いまだ行為の熱を残したままではあるが、褥に座り、裸の肌を触れ合わせている。是愛は耶雉を背後から抱き締め、その稀なる金糸の後頭部に口付けを落とす。
こうして温もりを分け合っているだけでも、どうしようもなく幸福で、愛おしい気持ちが溢れてくる。
「あ……」
「どうした?」
ふいに声を上げた耶雉の視線を追うと、それは灯り取りに薄く開かれた半蔀の方向だ。先ほどまで宵闇の濃紺が漂っていたが、淡い月明かりが帯を投げている。
「雲が晴れたな。今夜は二日だったか」
「是愛さま、今夜は三日月ですよ」
「そうだったか」
二日でも三日でも構わないが、なんだかいつもより明るい気配の月光を、共に視線を投げて眺める。
「毎晩、月を見ていました」
「君は月が好きか?」
鎖骨のあたりに回されている筋の張った腕に、耶雉はまだ生温く熱を帯びる頬を寄せた。
「……だって、触れてくださらないから。
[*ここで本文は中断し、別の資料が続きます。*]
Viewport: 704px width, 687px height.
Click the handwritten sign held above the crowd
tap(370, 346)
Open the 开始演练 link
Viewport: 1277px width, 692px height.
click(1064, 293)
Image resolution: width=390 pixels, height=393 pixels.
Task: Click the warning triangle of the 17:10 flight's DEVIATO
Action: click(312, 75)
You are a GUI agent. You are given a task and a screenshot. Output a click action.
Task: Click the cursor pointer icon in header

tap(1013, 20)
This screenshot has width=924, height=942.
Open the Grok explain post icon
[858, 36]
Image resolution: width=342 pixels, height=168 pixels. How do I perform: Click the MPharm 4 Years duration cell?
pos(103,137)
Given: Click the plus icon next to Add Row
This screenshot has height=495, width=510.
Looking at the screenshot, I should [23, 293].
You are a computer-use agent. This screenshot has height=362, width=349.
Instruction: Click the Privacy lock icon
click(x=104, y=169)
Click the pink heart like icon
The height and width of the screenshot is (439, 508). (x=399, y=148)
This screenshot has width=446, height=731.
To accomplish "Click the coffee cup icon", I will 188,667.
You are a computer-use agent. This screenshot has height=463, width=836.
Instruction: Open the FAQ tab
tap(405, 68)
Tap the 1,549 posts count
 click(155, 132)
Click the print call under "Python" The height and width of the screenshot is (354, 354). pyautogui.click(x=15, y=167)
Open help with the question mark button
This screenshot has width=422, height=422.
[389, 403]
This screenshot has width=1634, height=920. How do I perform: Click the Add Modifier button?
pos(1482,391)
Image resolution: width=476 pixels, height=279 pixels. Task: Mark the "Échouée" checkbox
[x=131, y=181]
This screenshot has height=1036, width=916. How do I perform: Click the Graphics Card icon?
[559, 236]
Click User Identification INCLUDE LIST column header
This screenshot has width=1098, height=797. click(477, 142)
月に帰ってしまおうかと思って」
珍しく拗ねた声に、是愛は顔の筋力を失った。へらりと開いてしまった唇を噛みしめ、後ろから抱き締めていてよかったと、心の底から安堵する。
「なんと。……私の人魚は、月に別邸があったとは」
戯れて一際強く抱き寄せると、そのまま横抱きに持ち上げる。予想外のことに、耶雉の悲鳴が短くあがった。
「な……ど、どうしたんです?」
「君と月が見たくなった。君に、触れながら」
そうすれば、迎えも来ないだろう。……というよりも、月へのけん制、というところだろうか。
「……はい」
耶雉は頷いて微笑むと、体勢が崩れないように、是愛の肩へ腕を回した。
二人で見る月は輝いて、どんな宝物 よりも尊かった。